Roche / BalancedLossNLP

Other
119 stars 23 forks source link

Dataset split and performance results #8

Open zqudm opened 1 year ago

zqudm commented 1 year ago

Hi, Thank you for your excellent research.

The first question is about the way in which the dataset is splitted. Taking Reuters-21578 as an example. According to the README.md, the training and testing dataset can be downloaded from the website such as kaggle. In other words, the dataset is seperatedly into training and testing dataset in advance. Now i have another dataset, how to split my dataset with imbalanced target labels into training,validate and testing dataset ?

Furthermore, the code in dataset_prep.py continue to split the training data set into train, validate and test dataset. I noted that the train_test_split function is used here, that is,
data_train, data_val = train_test_split(data_train_all, random_state=123, test_size=1000)

I just wonder that why the train_test_split is used here instead of iterative_train_test_split from http://scikit.ml/index.html , since this is the multi label dataset.

The third question is that would you like to explain the performance results listed in table 2 in your paper in details. Secifically, how to compute the Total miF/maF ,Head(≥35) miF/maF, Med(8-35)miF/maF and Tail(≤8). In particular, the model is built once with the training dataset, and test the model on the total test data and the head,med, tail sub_dataset? Is this right?

thanks.

yangjenhao commented 1 year ago

I have a similar question, why the last page in the paper. Reuters Total miF, maF and Reuters Multi-label mif, maF are different. Thanks.

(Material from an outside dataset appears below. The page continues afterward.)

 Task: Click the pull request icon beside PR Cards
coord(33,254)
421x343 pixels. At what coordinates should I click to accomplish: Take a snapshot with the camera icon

blessu commented 1 year ago

Hi, @zqudm, thanks for your questions. Please find my answers below (Q1 and Q2 are quite related so they are answered together).

The first question is about the way in which the dataset is splitted. Taking Reuters-21578 as an example. According to the README.md, the training and testing dataset can be downloaded from the website such as kaggle. In other words, the dataset is seperatedly into training and testing dataset in advance. Now i have another dataset, how to split my dataset with imbalanced target labels into training,validate and testing dataset ?

Furthermore, the code in dataset_prep.py continue to split the training data set into train, validate and test dataset. I noted that the train_test_split function is used here, that is, data_train, data_val = train_test_split(data_train_all, random_state=123, test_size=1000)

I just wonder that why the train_test_split is used here instead of iterative_train_test_split from http://scikit.ml/index.html , since this is the multi label dataset.

I see your point for better data stratification of multi-label datasets, and agree iterative stratification is quite decent. Unfortunately, we used random sampling for train-val-test splits, for (1) we didn't come across the scikit-multilearn package you mentioned and (2) the number of labels and instances of PubMed are quite large, while we were evaluating by groups of them (rather than ranking). Back to the first question, if you have another dataset of similar statistics as Reuters, I would also vote for iterative stratification; for the "less decent" random sampling, you may refer to the dataset_prep step of PubMed dataset.

The third question is that would you like to explain the performance results listed in table 2 in your paper in details. Secifically, how to compute the Total miF/maF ,Head(≥35) miF/maF, Med(8-35)miF/maF and Tail(≤8). In particular, the model is built once with the training dataset, and test the model on the total test data and the head,med, tail sub_dataset? Is this right?

You are mostly right. First, model training with the training set; then, threshold selection with the best micro-F1 score on the validation set; finally, performance evaluation on the test set. Please note the terms total, head, med, and tail in performance evaluation are about the labels instead of instances (they are not "sub_dataset"s) - For example, in the Reuters test set there are ~3000 instances and ~90 labels, "Total miF/maF" is to evaluate the overall miF/maF of all 90 labels on the 3000 instances, "Head(≥35) miF/maF" is to evaluate the overall miF/maF of the 30 head labels (each with ≥35 instances in the training set) on the same 3000 instances.

Please let me know if there is any question.

blessu commented 1 year ago

Hi @YangJenHao, thanks for your question.

If you are referring to Table 3 in Appendix, the description of evaluation is mainly in the section "A.2 Additional Effectiveness Check", especially:

For the Reuters dataset, we split the test instances into two groups, 2583 instances with only one label and 436 instances with multiple labels.

Let's take the Reuters test set with ~3000 instances and ~90 labels as an example again. "Total miF/maF" is to evaluate the overall miF/maF of all 90 labels on the 3000 instances - so the numbers in this column are exactly the same as in Table 2. "Multi-label miF/maF" is to evaluate the overall miF/maF of the 90 labels on the 436 instances (each with ≥2 labels in the test set).